Le changement géopolitique va être un facteur clé dans la détermination de la hiérarchie des politiques.
Pendant longtemps, la combinaison d’une politique monétaire omniprésente et d’une politique budgétaire d’accompagnement a permis la période de la grande modération caractérisée par une évolution peu volatile de la croissance et de l’inflation.
Le climat et la nécessaire transition énergétique ont été introduits à dose homéopathique pour ne pas bouleverser le cadre macroéconomique existant. D’ailleurs, les exigences climatiques n’ont pas alors infléchi les comportements. La trajectoire des émissions s’est un peu ralentie mais celle des températures du globe a battu, année après année, les records jusqu’à 1.6°C au dessus de la moyenne préindustrielle en 2024.

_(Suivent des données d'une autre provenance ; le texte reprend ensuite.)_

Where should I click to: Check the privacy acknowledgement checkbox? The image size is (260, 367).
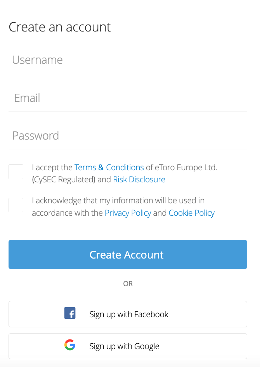16,205
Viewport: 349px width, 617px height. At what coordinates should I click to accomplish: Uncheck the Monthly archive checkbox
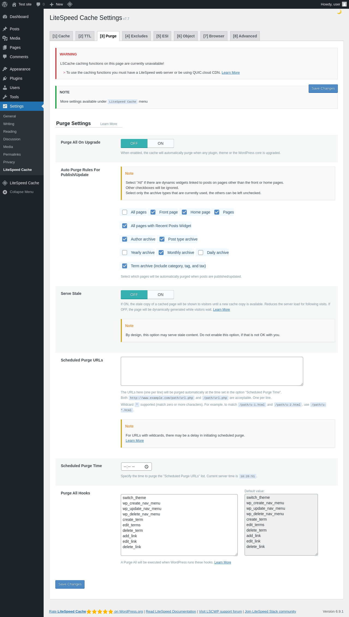click(161, 253)
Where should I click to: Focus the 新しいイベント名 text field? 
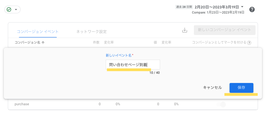click(x=133, y=65)
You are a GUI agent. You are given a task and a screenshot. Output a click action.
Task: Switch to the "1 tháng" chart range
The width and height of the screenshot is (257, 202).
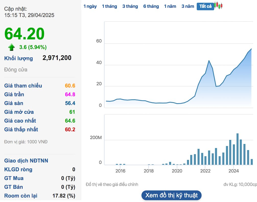[109, 6]
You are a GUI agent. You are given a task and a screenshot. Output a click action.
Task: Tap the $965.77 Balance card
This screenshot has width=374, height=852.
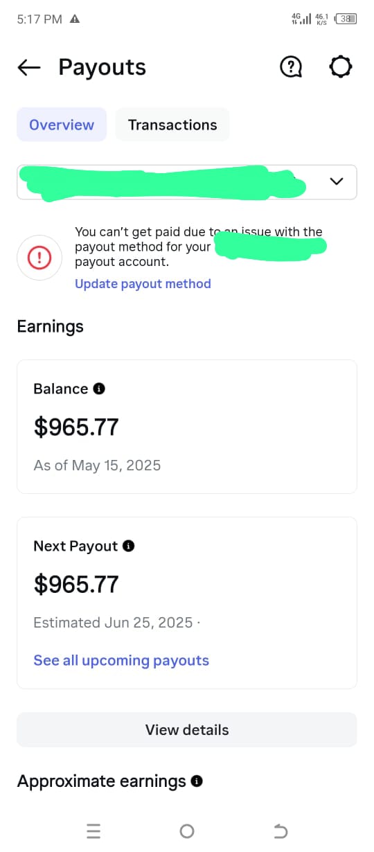point(187,427)
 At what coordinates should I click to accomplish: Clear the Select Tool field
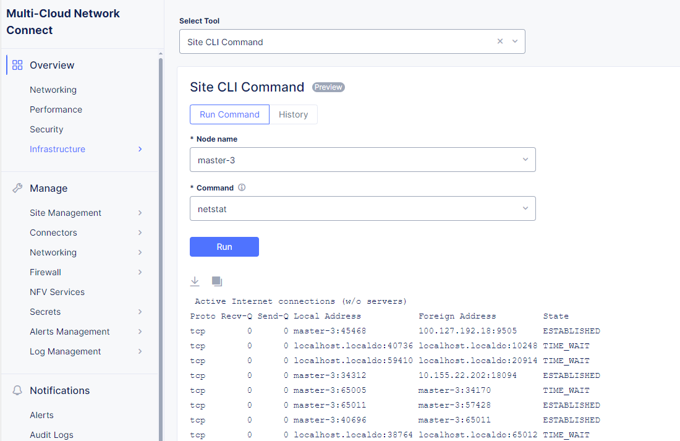click(x=500, y=41)
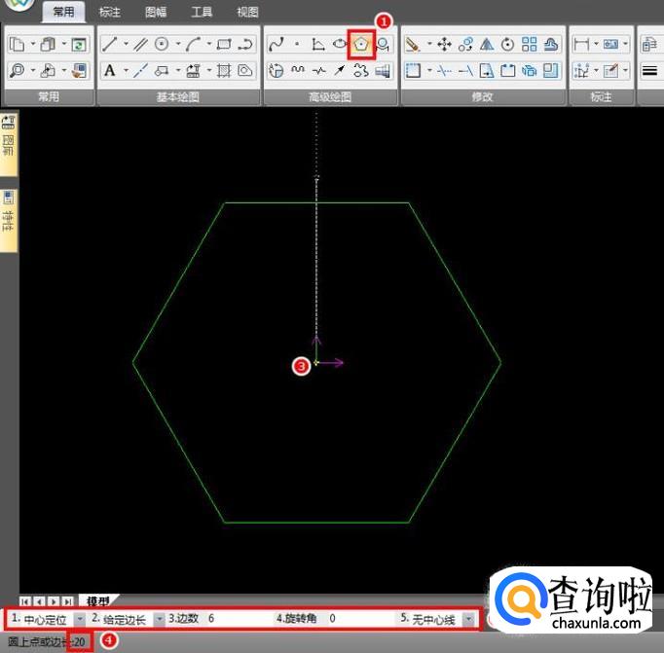Screen dimensions: 664x653
Task: Select the text tool marked A
Action: pyautogui.click(x=109, y=70)
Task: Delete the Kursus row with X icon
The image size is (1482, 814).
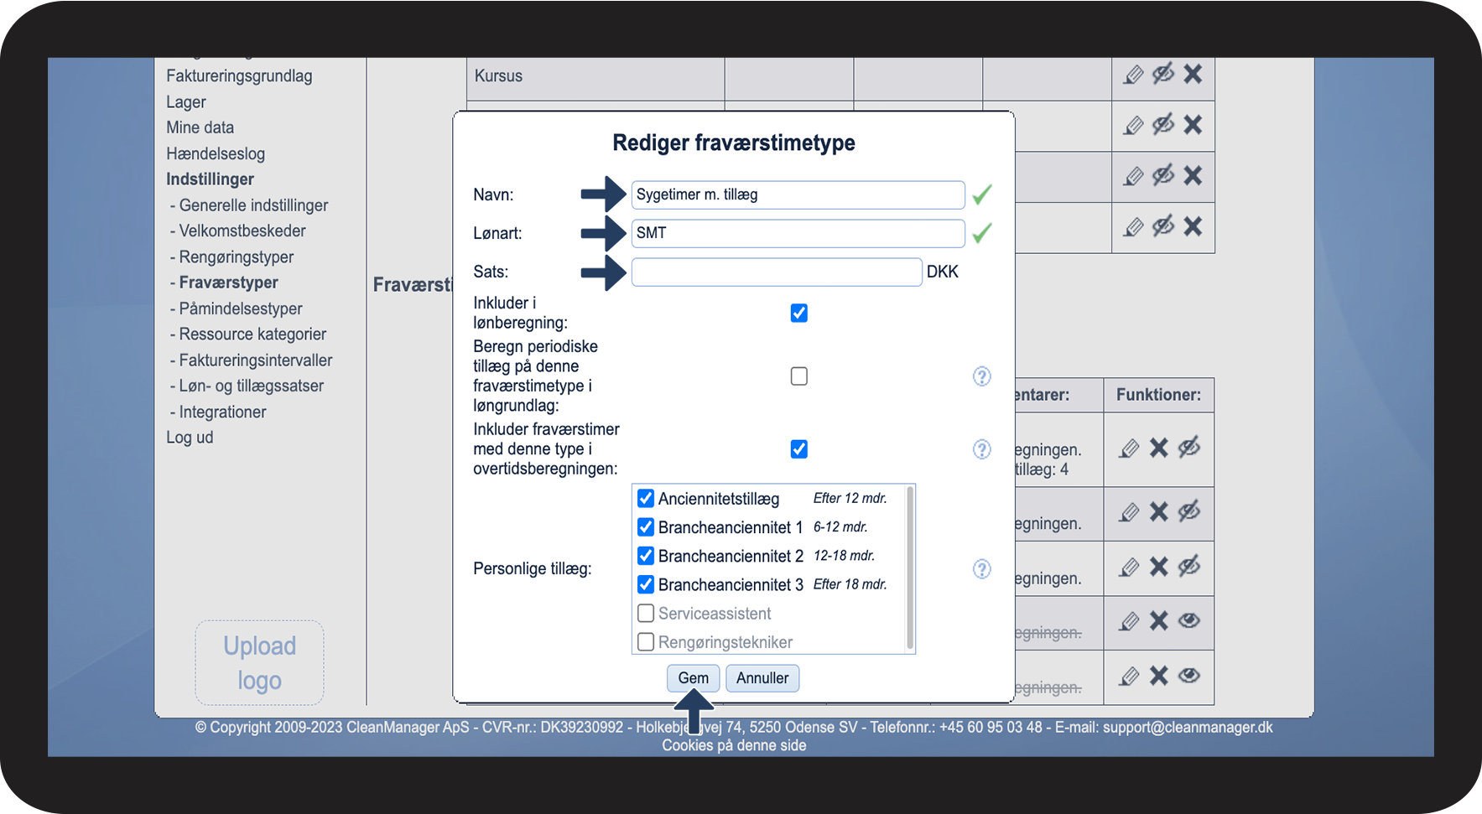Action: pos(1193,74)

En provoquant des tensions entre les Etat-Unis et la Chine, la technologie a bousculé ce cadre macro-économique. La technologie, vecteur de déploiement de la globalisation via d’importants transferts, est alors devenue une arme, remontant rapidement dans les préoccupations des gouvernements. L’Inflation Reduction Act américain prenait cela en compte en réinstaurant la politique industrielle associée à la technologie tout en la rendant compatible avec le climat.
La cohérence de la politique économique a volé en éclat avec l’arrivée de Trump à la Maison Blanche.
Tout d’abord, l’IA, présentée comme transcendance de la technologie, a les faveurs de Washington alors que le climat n’est plus un objectif. Pour rester compétitif, les Européens ont altéré leurs intransigeances sur le climat. Comme il a été précisé dans l’omnibus les objectifs restent mais la réalisation en est nettement simplifiée. La hiérarchie des politiques a été une première fois bouleversée. La compétition par l’IA et la technologie l’emporte sur la contrainte longue du climat. De fait, les entreprises lâchent cet objectif majeur. BP est le dernier en date.
Pourtant, depuis le sommet sur l’IA, le monde s’est davantage tordu. Les Etats-Unis ont changé de positionnement en se rapprochant de la Russie au détriment des Européens. Chaque État européen réfléchit désormais à augmenter la part de la défense dans l’ensemble des dépenses budgétaires, Bruxelles envisageant même de ne pas les compter dans les mesures budgétaires. Il faudra construire plus d’avions, d’armes, de missiles et de munitions, mettre à niveau les infrastructures militaires pour être prêt….
Avec l’irruption du politique, la hiérarchie des politiques économiques est une nouvelle fois bouleversée. Il faudra trouver des ressources pour financer le militaire et sacrifier d’autres dépenses.
La resolution de l’équation va avoir un caractère impossible. Le militaire, l’industrie été la technologie vont emporter les arbitrages. Le climat restera un objectif de second rang et la dimension sociale de l’ajustement pourrait devenir majeur, inversant les priorités poursuivies depuis les années d’après guerre.